*** EXTRACTED ENTRIES Section Begins ***
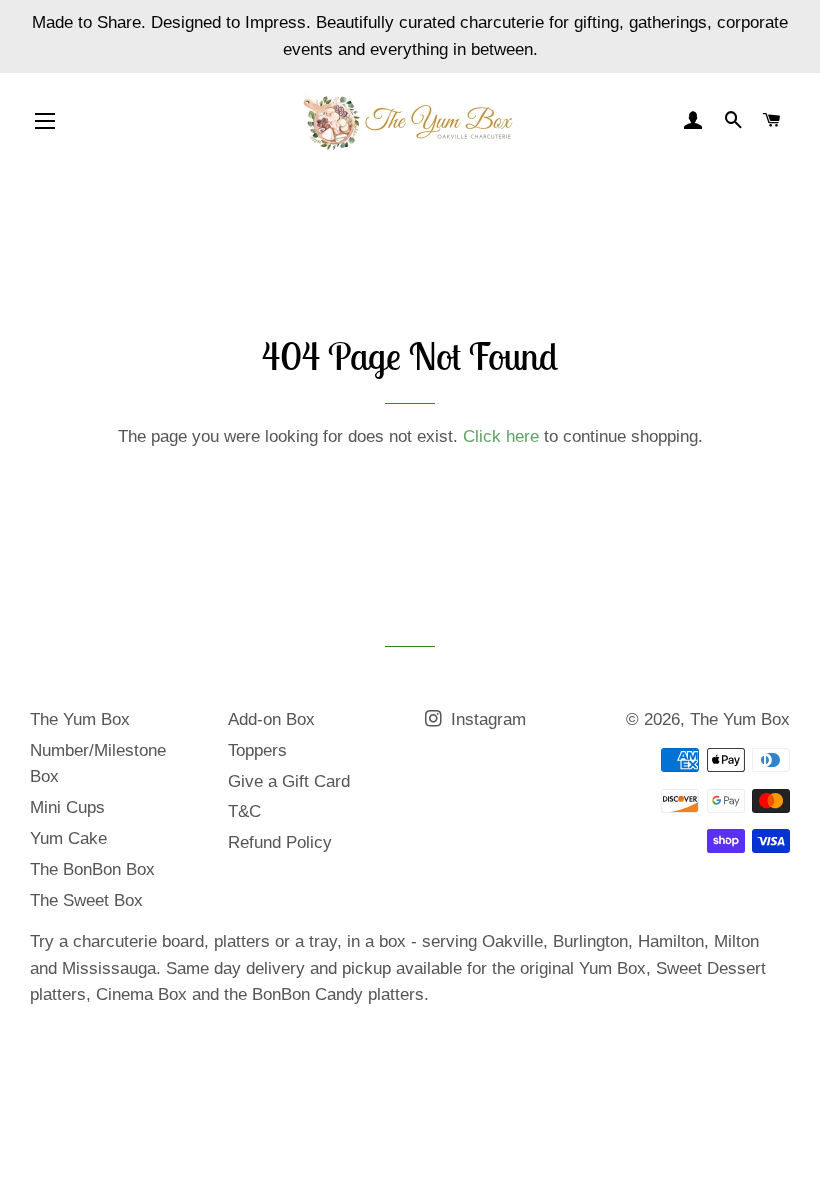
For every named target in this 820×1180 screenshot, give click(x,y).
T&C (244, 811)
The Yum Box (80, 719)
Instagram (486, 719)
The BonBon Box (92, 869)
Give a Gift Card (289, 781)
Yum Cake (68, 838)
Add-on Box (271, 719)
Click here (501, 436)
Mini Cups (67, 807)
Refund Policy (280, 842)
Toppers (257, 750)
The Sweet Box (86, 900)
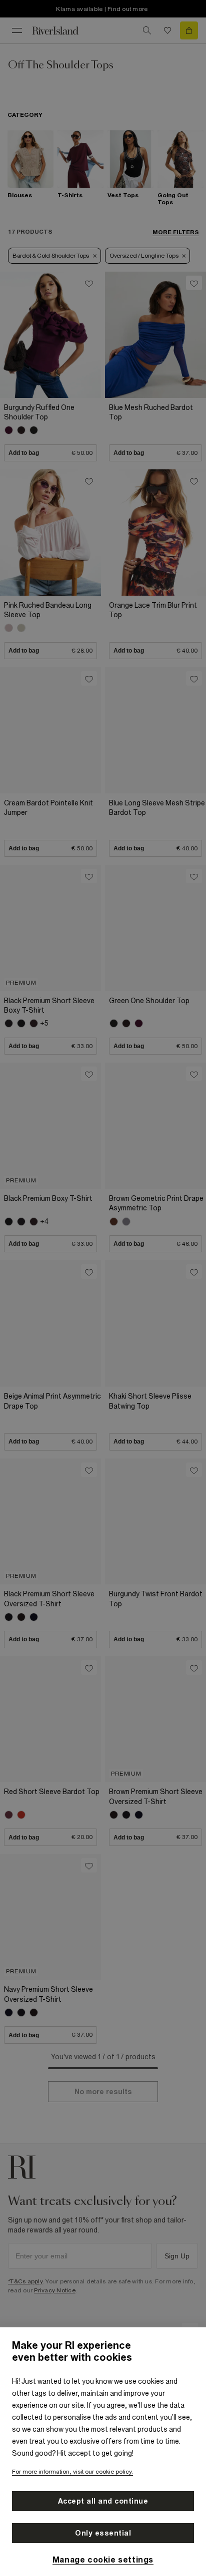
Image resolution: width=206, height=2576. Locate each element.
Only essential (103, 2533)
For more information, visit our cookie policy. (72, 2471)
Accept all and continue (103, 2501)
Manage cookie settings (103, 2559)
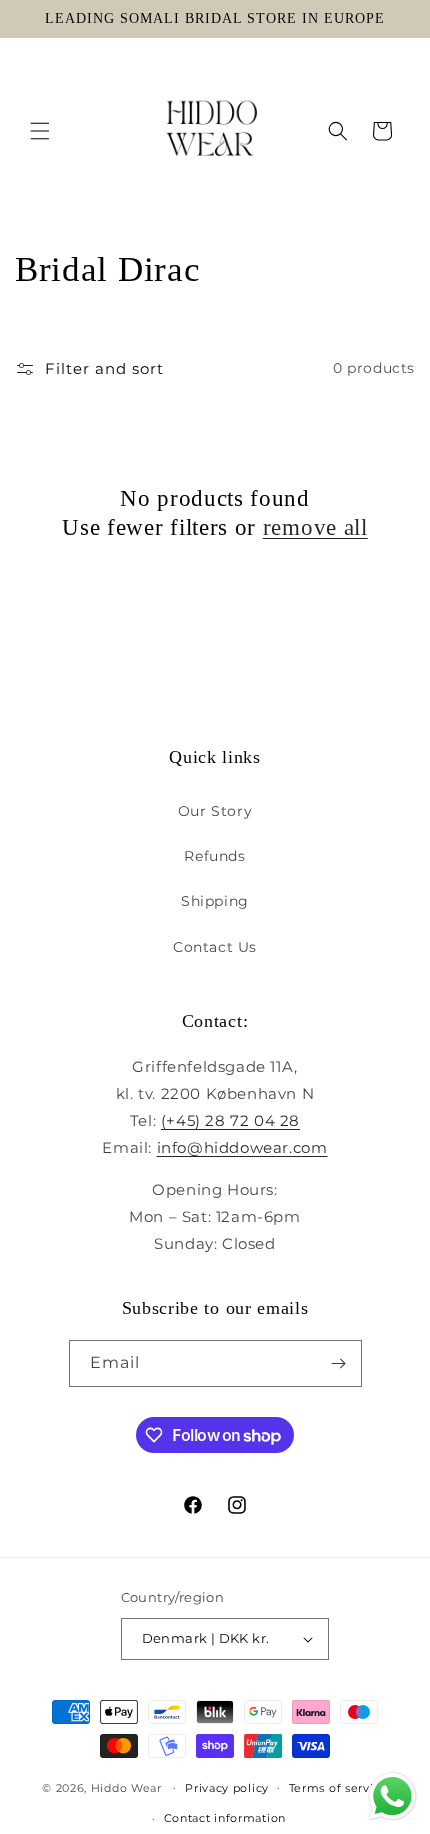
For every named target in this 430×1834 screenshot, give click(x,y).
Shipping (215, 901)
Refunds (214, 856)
*** EXTRACTED ENTRIES Section Ends ***
*** EXTRACTED ENTRIES Section Begins ***
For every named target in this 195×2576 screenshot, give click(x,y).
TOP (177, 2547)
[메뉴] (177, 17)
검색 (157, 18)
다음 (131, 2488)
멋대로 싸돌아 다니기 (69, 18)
*** EXTRACTED ENTRIES Section Ends ***
## WHAT THE EXERCISE ASKS
Reproduce word for word, with pictures dropped, only the part of the material above that opens with the line containing "Mini Cups (67, 807)" and closes with the line containing "Refunds (214, 856)".

## ANSWER FOR THIS EXERCISE
Mini Cups (67, 807)
Refund Policy (280, 842)
Toppers (257, 750)
The Sweet Box (86, 900)
Image resolution: width=206, height=2576. Locate each element.
Only essential (103, 2533)
For more information, visit our cookie policy. (72, 2471)
Accept all and continue (103, 2501)
Manage cookie settings (103, 2559)
For every named target in this 430×1834 screenshot, give click(x,y).
Shipping (215, 901)
Refunds (214, 856)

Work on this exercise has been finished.